Qual era a sua profissão quando o deportaram para Timor?
Antes de ir, exerci diversas profissões, entre as quais as de estucador e vendedor, por conta própria, de estatuetas... Por conta própria, repito, que eu nunca dei a ganhar nada a patrão nenhum... Preferi trabalhar sem intermediários!...
Porque é que a Ditadura o achou um cidadão incómodo?
É muito fácil de explicar: era operário comunista. Naquele tempo existia a Confederação Geral do Trabalho, que foi criada em Coimbra, depois da União Operária Nacional...
Em que ano?...
Nos anos 19/20...
Quem é que estava no poder?
Os primeiros repúblicanos. Assisti ao 5 de Outubro de 1910. Meu pai morreu pela República!...
O que representou para si o 5 de Outubro?
Quando se deu o 5de Outubro eu ainda andava na escola primária, era novo... Contudo, acho que o 5 de Outubro se traduziu numa realidade inevitável, porque a monarquia estava em decadência e o país perto da bancarrota.
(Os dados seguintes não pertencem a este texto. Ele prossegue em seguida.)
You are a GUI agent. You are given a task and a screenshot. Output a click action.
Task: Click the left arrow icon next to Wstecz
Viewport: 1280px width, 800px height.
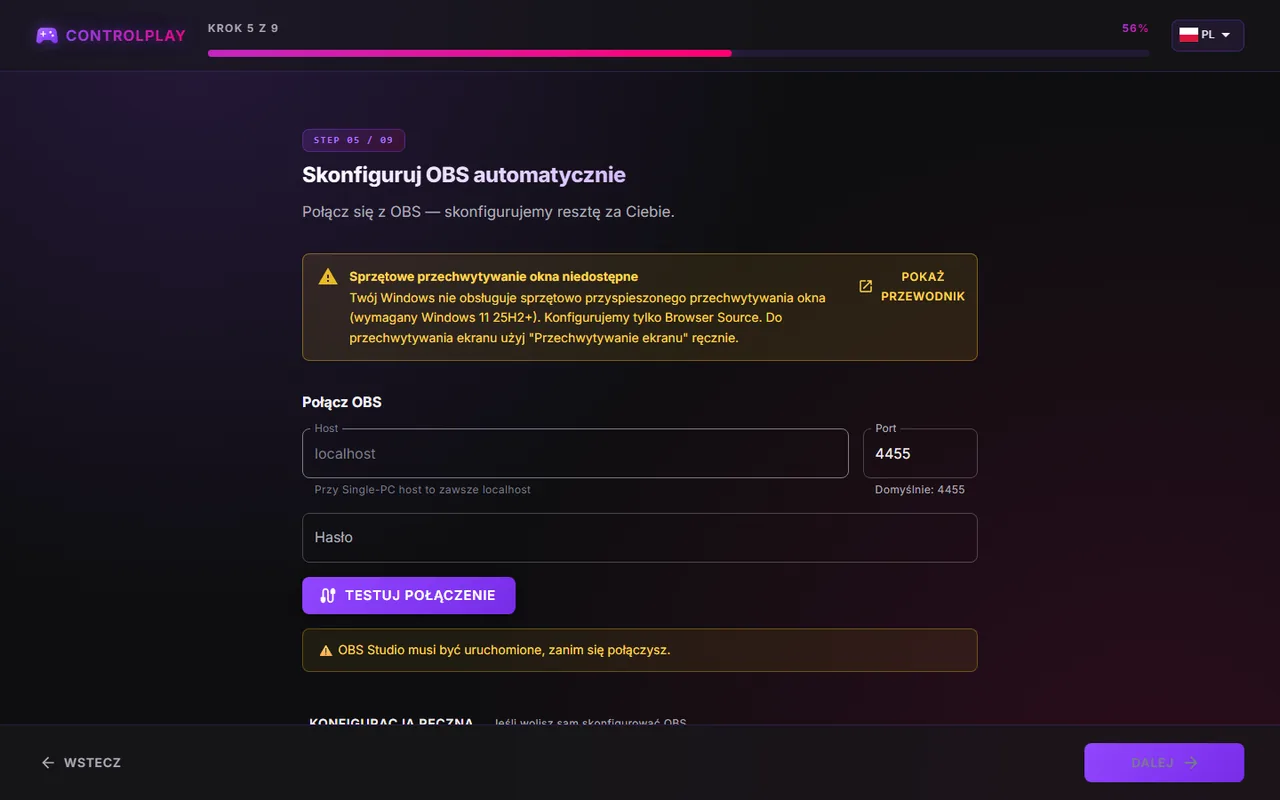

O Estado não tinha dinheiro e enquanto os políticos monárquicos não se entendiam, o Partido Republicano Português - primeiro partido republicano criado em Portugal congregava personalidades de alta
grandeza cultural, como o Dr. Afonso Costa, António José de Almeida, e tantos outros intelectuais.
Em que ano o deportaram para Timor?
Logo a seguir à vitória da Ditadura, em 1927.
Quanto tempo esteve deportado?
15 anos!!!
Fale-me um pouco desse período...
A Ditadura matou alguns deportados. Foi a minha habilidade que me salvou. Eles precisavam de mim, porque pouco ou nada havia em Timor.
Timor era uma terra abandonada?
Sim, naquele tempo, Timor não tinha nada, absolutamente nada. Quando lá chegámos, fomos levados para uma prisão militar, mas era como se estivessemos livres... O governador (esquece-me o nome) era um sidonista...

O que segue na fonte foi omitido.